ECショップにおいて、唯一商品の見た目をお客様に伝えることができるのが、商品画像です。ただでさえ商品を実際に手に取ることができないECショップに訪れるお客様は、できる限りの情報をサイトの文面と写真から得ようとします。フレーズの使い方や宣伝文句によっていくらでも色づけできる商品説明とは異なり、商品写真は商品そのものを映し出しているだけに、お客様に商品の「実感」を与える重要な存在です。

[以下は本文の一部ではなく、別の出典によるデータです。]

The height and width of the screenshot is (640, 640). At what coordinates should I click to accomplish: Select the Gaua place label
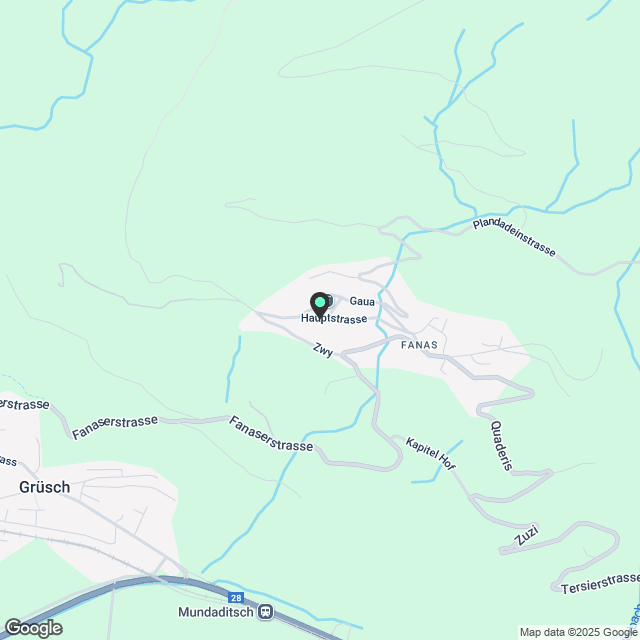coord(362,301)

まさに「百聞は一見にしかず」で、いくら魅力的な商品説明が書き連ねてあろうとも、写真の中の「実物」に幻滅してしまったら、商品を手に取ろうとしていた人の気も引いてしまうというものです。キャッチコピーとともに、来店した人の心を掴むような商品写真を掲載するというのは、その場で商品の良さを実感することが極めて難しいECショップでは、たいへん重要なことなのです。
では、「よい商品写真」とはどのようなものを指すのでしょうか。早く言えば「被写体(商品)の魅力が充分に引き出されている写真」ということになりますが、いまいち抽象的で分かりづらいかも知れません。しかし、これは実際に買う立場になって考えてみると、非常に簡単で、最も基本的なことなのです。
例えば、先にも述べたとおり、商品を手に取ることができないECショップで唯一商品の見た目を伝えることができる商品写真がぼやけたりしていたらどうでしょう。商品自体がよく見えないというのは、商品写真において最大のタブーです。また、暗い色の商品を暗い色の背景で撮影すれば、商品輪郭がはっきりとしないばかりか、商品自体がかすんで見えてしまい、商品の印象を悪くしてしまいかねません。写真が小さすぎても、商品の細部が見えずに問題が生じるでしょう。お客様の立場になって、「商品が見やすいかどうか」という点を考慮するだけでも、おのずと「良い商品写真」と「悪い商品写真」の違いが見えてくるでしょう。